劉雨欣
聲音與顏色,有時候比劇情與對白更有記憶度。
我喜歡《末代皇帝》,尤其對里面蒼涼悠揚的配樂、昏黃幽暗的色調印象深刻。我在某年初冬來到紫禁城,印象最深的是末日黃昏感的色調、寒鴉棲復驚的啼叫。
俯瞰故宮是完全不同的體驗,幸得朋友引路,帶我走上角樓,沿著城墻邊行走,縱使我已來過故宮兩三次,仍被這新的視角所打動。角樓之上人煙稀少,唯有北風寒。這是一種絕妙的過濾,讓我們和歷史又少了一層隔膜。正是因為嘈雜都被過濾了,我得以給此情此景賦予自己的音樂。我在高高的城墻上,猶如浮在歷史與當下的半空中。
鴿子在紅墻邊以神秘的軌跡盤旋,烏鴉嘎嘎的嘶叫回聲愴然,這是動物秘密的儀式感。“落葉聚還散,寒鴉棲復驚”,寒鴉一叫,萬點愁如海,紛紛涌了上來。平白有一種失去感,仿佛我也失落了故園,寒枝不可棲,高樓休獨倚。
《末代皇帝》的配樂《Where is Armo》是我隨時隨地都能哼出的曲調,曲調本來莊重富麗,但是二胡讓調子平白一轉,莊重變成了沉重,富麗變成了靡靡。
去故宮的日子,北京的空氣中有些霾,使黃昏更添滯重感,有朦朧的光暈。太陽都落了塵土,斂了光華,仿佛圓月。但妙處在于,霾使得近處的景物都像遠隔天邊,迷蒙感拉長了空間,模糊了地平線,像被熱氣蒸烤得模糊的沙漠。
柿子樹是初冬故宮最令我感到驚喜的存在。
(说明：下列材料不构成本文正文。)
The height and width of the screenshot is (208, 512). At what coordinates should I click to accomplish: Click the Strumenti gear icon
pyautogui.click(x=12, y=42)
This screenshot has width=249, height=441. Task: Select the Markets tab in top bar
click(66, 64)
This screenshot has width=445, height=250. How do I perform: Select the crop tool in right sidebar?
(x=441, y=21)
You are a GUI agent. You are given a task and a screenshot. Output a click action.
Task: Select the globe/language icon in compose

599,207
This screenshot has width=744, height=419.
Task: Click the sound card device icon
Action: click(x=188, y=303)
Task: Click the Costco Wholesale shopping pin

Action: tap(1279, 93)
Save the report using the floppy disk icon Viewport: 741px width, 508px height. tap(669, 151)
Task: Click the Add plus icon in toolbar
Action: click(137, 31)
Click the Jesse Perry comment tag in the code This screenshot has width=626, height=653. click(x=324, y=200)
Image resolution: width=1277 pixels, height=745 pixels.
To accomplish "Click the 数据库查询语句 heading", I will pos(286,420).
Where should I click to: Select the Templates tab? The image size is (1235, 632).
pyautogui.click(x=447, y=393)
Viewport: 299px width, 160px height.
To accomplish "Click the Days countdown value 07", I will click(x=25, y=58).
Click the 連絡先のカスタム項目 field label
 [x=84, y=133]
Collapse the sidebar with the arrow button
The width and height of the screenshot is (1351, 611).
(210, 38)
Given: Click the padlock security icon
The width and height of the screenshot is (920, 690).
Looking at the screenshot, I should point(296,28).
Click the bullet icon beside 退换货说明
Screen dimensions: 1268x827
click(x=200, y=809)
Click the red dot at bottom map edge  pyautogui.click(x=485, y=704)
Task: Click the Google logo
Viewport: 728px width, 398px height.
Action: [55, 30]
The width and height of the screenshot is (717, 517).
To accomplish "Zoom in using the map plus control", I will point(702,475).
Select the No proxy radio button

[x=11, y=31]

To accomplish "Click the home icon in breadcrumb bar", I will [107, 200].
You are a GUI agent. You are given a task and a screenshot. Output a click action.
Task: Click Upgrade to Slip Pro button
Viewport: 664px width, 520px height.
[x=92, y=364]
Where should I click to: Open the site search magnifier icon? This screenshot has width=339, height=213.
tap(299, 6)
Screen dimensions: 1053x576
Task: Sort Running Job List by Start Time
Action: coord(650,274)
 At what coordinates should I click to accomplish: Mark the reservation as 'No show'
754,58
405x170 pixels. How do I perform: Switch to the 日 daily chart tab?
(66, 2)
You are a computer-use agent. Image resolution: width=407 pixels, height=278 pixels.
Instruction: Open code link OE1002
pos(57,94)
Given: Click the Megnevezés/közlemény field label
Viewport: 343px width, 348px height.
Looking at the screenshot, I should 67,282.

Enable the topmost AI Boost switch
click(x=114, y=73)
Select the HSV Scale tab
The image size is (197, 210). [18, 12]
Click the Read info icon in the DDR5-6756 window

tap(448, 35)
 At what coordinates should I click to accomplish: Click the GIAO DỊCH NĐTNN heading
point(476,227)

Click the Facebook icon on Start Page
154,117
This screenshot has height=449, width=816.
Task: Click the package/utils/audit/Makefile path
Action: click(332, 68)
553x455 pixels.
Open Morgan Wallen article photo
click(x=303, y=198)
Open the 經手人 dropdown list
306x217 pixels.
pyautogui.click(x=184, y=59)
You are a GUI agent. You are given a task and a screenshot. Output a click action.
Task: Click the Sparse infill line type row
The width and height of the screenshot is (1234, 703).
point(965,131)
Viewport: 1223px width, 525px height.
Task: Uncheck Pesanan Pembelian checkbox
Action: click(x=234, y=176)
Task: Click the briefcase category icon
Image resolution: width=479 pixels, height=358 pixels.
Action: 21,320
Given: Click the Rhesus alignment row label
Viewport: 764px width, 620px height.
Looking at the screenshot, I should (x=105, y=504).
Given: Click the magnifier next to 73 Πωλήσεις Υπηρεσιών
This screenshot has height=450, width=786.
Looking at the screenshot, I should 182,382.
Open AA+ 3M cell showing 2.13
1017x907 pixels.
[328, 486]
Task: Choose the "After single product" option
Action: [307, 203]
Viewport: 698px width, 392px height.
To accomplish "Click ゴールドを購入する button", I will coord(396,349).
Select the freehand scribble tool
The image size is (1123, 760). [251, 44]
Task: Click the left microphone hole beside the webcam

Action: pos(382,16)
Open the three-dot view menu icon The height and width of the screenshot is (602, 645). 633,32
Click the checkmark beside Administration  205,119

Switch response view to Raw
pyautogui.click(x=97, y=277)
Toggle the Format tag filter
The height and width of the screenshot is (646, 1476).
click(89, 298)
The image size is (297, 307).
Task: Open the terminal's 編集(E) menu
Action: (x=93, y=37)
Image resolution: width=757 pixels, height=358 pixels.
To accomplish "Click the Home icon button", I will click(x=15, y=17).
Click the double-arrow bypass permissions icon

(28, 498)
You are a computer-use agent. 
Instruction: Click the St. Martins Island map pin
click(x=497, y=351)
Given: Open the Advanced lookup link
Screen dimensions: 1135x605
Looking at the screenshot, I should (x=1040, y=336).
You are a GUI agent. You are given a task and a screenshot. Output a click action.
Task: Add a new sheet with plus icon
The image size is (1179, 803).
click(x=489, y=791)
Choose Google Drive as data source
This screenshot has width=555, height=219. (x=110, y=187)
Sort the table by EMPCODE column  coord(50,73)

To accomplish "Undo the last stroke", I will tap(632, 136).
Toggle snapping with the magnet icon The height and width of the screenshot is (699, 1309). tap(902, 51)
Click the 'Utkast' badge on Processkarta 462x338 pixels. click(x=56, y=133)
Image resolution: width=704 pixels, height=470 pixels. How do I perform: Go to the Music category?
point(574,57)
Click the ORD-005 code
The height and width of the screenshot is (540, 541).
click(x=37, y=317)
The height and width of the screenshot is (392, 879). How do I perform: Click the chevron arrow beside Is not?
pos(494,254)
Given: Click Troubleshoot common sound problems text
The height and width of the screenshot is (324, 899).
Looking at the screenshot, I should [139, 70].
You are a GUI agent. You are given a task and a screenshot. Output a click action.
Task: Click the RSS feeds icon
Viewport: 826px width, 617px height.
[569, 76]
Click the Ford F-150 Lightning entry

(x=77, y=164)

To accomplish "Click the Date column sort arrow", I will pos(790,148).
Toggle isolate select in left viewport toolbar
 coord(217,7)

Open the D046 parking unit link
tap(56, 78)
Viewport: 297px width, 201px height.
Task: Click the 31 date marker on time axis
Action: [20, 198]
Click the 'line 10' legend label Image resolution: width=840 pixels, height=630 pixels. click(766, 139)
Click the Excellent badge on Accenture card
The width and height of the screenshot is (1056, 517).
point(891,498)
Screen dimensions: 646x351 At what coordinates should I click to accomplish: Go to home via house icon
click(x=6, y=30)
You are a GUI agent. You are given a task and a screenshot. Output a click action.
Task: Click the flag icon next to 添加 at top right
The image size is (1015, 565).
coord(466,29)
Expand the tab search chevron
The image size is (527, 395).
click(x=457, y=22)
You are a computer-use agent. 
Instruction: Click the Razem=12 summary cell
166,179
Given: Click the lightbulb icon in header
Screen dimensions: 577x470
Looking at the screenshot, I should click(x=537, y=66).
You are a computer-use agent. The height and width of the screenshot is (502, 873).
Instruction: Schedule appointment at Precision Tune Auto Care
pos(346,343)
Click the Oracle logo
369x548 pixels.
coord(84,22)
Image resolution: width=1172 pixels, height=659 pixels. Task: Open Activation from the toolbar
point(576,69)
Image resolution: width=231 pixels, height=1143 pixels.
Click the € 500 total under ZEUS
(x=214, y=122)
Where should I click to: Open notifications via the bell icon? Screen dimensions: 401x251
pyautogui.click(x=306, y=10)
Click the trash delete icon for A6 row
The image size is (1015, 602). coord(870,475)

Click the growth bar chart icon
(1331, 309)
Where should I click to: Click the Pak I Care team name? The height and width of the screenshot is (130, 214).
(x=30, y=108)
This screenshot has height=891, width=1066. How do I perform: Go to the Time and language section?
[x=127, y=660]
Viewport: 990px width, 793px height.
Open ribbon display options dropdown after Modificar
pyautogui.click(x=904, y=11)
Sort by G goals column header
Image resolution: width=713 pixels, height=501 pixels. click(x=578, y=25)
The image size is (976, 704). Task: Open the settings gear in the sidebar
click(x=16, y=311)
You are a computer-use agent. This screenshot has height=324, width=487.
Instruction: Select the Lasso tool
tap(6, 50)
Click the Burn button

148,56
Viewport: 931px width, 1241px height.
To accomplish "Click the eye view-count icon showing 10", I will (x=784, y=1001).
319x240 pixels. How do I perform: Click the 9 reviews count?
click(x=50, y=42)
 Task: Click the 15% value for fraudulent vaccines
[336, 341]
彼時臨近日落,故宮的琉璃瓦都泛著橘黃,零落的一兩棵柿子樹掛著不多的果子,但圓潤鮮紅得很。如此生機,與疏落蕭索的枯枝,形成了生與死的鮮明對比,使明媚的更加鮮活,暗沉的更加衰亡。
站在角樓上可以看見許多尚未向游客開放的宮殿,肅殺寂寞。有些宮殿還覆蓋著薄薄的殘雪,像遲暮美人的面紗。
塵封的門,巍巍的墻,密實的瓦,是一種阻隔與拒絕。
“紗窗日落漸黃昏,金屋無人見淚痕。寂寞空庭春欲晚,梨花滿地不開門。”劉方平的《春怨》寫的是漢武帝與陳阿嬌之間的故事。暮色作底色,各個意象都籠著一層郁氣,仿佛聽得見風聲在回廊的回響。
張愛玲說:“悲壯是一種完成,而蒼涼則是一種啟示。”故宮最配得上“蒼涼”二字,這里的故事或無疾而終,或戛然而止,一地逗號與省略號,唯獨沒有句號。
故宮復雜的建筑結構,天生適合展現不同建筑立面的交錯、互動、矛盾。就像《末代皇帝》中許多重帷深院的鏡頭,皇帝走過一扇扇門,錯過一個個人。
皇城建筑氣勢無限,善用廣闊空間、嚴謹結構、大立面形成莊嚴感與壓迫感。人物只是從屬,建筑方是權力。人物早已是“渺滄海之一粟”,建筑仍是“鳳去臺空江自流”。
我喜歡故宮,尤其喜歡它名字里的“故”字,它讓我聯想到故鄉的“故”,平添了一分鄉愁。那是失落的、離別的、憂郁的一個背影。
林語堂在《說北平》中寫道:“北平又像是一株古木老樹,根脈深入地中,藉之得暢茂。在它的樹蔭下與枝軀上寄生的,有數百萬的昆蟲。這些昆蟲如何能知道樹的大小,如何生長根,在地下有多深,還有在別枝上寄生的是什么昆蟲?”
在北京,三教九流各色人物都能覓得容身之地,每個人身上都背著一部關于北京獨特的編年史。如今的出租車司機和曾經的黃包車車夫一樣,侃侃而談的嘴里能蹦出大千世界的千奇百怪,偏生什么樣的煩惱苦楚,經他們一說,都像是幽默故事。同樣,堂倌、書生、商人、老人,各類人物都在皮膚之下,藏著獨特甚至矛盾的重重故事。
然而,如今的東城區、西城區,幾乎成了完全的旅游景區與高層辦公區,生活氣息層層剝蝕。北平從前嘈雜熱鬧卻又風情古樸的光景,確是回不去了。
幸得仍有故宮這一“故”字存在,讓民族的鄉愁有了依托,讓回望的目光有了落點,讓繁華競逐、悲恨相續、謾嗟榮辱的故事有了警醒。